Le 26 mars, lors d’une interpellation à Aulnay-sous-Bois, le policier Emmanuel N. a tué un automobiliste, Jean-Paul Benjamin. En recherchant une balle manquant à son chargeur, les enquêteurs ont découvert que le vestiaire du policier avait été vidé, en secret, par ses collègues. Sa conjointe, elle-même technicienne à la police scientifique, s’est également chargée de récupérer ses affaires.
(...) Bien que la camionnette, à ce moment-là, ne présente aucun danger, le policier, positionné sur le côté et à plus de deux mètres, tire sur le conducteur, le blessant mortellement, d’une balle qui l’atteint dans le dos et touche l’aorte (l’artère principale qui vient du cœur) et le foie.
Après avoir prétexté un tir accidentel, cet agent de la BAC a déclaré avoir fait usage de son arme pour défendre sa vie et celle des passants. Mais selon la première exploitation de la vidéosurveillance, les enquêteurs sont catégoriques : « Aucun danger n’est visible au moment précis » du tir.

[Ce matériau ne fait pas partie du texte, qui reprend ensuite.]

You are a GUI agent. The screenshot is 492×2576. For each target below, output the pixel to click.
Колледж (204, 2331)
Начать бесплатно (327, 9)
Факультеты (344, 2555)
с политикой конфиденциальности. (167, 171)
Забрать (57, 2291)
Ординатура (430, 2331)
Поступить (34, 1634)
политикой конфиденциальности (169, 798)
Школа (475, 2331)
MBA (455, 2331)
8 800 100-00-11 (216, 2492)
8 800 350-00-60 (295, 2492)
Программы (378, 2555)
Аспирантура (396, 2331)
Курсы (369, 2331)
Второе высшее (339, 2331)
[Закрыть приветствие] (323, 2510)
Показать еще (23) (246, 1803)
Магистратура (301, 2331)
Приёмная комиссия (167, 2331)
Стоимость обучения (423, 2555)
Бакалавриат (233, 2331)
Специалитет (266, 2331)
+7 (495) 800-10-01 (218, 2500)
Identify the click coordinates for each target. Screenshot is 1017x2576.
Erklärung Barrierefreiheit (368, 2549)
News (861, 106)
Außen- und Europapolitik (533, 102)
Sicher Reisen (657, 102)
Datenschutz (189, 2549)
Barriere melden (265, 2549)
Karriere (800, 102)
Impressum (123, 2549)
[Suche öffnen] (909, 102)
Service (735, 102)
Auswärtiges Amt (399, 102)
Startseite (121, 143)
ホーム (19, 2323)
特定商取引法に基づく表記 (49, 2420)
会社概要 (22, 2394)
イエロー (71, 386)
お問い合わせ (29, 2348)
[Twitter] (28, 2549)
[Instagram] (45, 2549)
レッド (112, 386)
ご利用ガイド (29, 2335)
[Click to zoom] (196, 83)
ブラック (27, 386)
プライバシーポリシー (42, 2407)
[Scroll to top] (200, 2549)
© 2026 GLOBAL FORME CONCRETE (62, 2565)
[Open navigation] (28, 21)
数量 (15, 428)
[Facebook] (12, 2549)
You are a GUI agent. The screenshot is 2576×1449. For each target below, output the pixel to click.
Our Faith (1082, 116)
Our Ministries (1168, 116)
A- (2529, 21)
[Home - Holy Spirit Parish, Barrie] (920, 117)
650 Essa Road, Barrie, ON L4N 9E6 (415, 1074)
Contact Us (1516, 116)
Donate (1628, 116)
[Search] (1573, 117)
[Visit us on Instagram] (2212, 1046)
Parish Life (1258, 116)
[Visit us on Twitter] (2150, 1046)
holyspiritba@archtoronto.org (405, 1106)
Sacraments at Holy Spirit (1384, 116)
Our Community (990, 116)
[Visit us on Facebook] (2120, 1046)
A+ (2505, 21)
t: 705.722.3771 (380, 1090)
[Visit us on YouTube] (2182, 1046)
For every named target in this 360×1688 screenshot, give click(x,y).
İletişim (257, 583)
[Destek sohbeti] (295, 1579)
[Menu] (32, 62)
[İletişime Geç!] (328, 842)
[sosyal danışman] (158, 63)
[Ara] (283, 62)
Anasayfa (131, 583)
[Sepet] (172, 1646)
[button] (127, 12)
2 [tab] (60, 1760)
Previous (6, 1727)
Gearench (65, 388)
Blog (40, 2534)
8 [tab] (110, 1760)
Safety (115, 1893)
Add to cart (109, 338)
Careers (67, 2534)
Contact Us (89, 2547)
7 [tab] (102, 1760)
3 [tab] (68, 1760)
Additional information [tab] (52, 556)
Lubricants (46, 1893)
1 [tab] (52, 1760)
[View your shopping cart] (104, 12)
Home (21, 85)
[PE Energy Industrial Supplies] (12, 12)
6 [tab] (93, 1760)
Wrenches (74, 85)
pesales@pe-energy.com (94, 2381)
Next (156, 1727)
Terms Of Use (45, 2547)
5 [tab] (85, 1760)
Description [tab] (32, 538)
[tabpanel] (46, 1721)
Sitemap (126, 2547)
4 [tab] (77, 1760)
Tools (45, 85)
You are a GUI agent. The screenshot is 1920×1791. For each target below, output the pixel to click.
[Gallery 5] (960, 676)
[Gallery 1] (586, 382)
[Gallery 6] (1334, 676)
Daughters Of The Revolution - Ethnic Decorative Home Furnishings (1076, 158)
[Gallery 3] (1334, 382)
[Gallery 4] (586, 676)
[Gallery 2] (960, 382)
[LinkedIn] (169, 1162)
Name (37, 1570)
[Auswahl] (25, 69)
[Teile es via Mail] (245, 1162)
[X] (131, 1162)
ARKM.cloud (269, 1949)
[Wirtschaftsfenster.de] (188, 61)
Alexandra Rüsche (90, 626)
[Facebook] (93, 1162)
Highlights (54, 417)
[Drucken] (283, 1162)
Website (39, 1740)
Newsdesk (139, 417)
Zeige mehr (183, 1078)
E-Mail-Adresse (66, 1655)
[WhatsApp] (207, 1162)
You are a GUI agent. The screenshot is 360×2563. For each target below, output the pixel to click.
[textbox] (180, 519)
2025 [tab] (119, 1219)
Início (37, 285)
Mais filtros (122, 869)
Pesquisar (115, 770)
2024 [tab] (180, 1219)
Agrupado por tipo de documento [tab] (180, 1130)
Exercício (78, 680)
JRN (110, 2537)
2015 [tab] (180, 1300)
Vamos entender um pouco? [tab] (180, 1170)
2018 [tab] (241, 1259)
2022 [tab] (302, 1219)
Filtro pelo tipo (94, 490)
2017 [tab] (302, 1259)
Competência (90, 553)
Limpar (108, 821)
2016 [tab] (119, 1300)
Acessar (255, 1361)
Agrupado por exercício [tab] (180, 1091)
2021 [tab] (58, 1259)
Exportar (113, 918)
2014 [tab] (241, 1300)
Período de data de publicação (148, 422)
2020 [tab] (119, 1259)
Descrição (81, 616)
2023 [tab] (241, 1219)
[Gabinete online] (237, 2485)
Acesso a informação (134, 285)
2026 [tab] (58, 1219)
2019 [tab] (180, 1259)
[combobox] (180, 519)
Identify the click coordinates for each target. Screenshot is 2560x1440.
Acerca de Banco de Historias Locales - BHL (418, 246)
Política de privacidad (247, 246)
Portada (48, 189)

Lorsque l’IGPN inspecte le chargeur du brigadier Emmanuel N., elle découvre qu’il manque une deuxième munition. Sur la camionnette, la balistique relève l’impact d’une balle, derrière la portière du conducteur et dont l’ogive a été retrouvée dans le corps de la victime. À ce stade, impossible de savoir comment la vitre du conducteur a été brisée. (...)
Aurait-il récupéré la douille d’une deuxième balle ? Interrogé sur ce geste, il dit n’en avoir « aucun souvenir ». (...)
« Ce sont des baqueux, commente auprès de Mediapart un policier qui a lui aussi fait partie d’une BAC. C’est interdit mais il se peut que, dans le vestiaire, il y ait des produits stupéfiants saisis lors d’interpellation ou un poing américain. Il peut y avoir aussi des effets personnels sur sa vie privée que le policier ne veut pas voir saisis par la justice. Ce n’est pas normal de nettoyer ainsi son casier mais ça se fait. »
Au fil des auditions, on découvre ainsi que non seulement les affaires du policier n’ont pas été saisies par les enquêteurs, mais qu’en l’absence de mesure judiciaire prise lors de son hospitalisation, il a pu rencontrer ses collègues, y compris son coéquipier, présent lors de l’interpellation. Autant d’occasions potentielles pour s’accorder sur une version des faits.
Finalement, seule son arme a été placée sous scellés mais là encore dans des conditions très particulières. (...)
Un mineur témoin des faits dit avoir entendu deux coups de feu avant de se rétracter. (...) Le changement de ses déclarations ainsi que la concomitance de son placement en foyer ont interpellé les juges d’instruction, qui l’ont de nouveau entendu. Il déclare que le policier a tiré sur le conducteur et que « la vitre était fermée et elle a cassé quand il a tiré dedans ». « Je suis sûr que la vitre s’est cassée au moment du tir. » Ce qui corroborerait la thèse d’un deuxième tir, l’impact du premier ayant été retrouvé derrière la portière du conducteur, selon l’expertise balistique. Pour autant, il dit de nouveau qu’il n’y aurait eu qu’un tir. « Ce qui m’a fait changer d’avis : ma mère m’a dit qu’elle a entendu un seul coup de feu », explique-t-il, avant de demander si « c’est pour ça qu[’il est] en foyer ». (...)
« Mon souvenir, c’est que [le policier] a tiré qu’une seule fois », répète-t-il, tout en se préoccupant des déclarations du mis en cause : « Qu’est-ce qu’il dit, lui, le policier ? » (...)
Un autre témoin, habitant de Sevran, Wilfried T., aurait également entendu deux tirs. Au volant de sa voiture, à quelques mètres de la camionnette, il a vu le policier courir et faire usage de son arme. Il aurait alors perçu deux détonations. Son témoignage a été versé à l’enquête par les avocats de la famille de Jean-Paul Benjamin.
Contacté par Mediapart, l’avocat de la compagne du défunt, Me Arié Alimi, annonce qu’une plainte va être déposée pour « subornation de témoin », « obstruction à la manifestation de la vérité » et « faux et usage de faux en écriture publique ».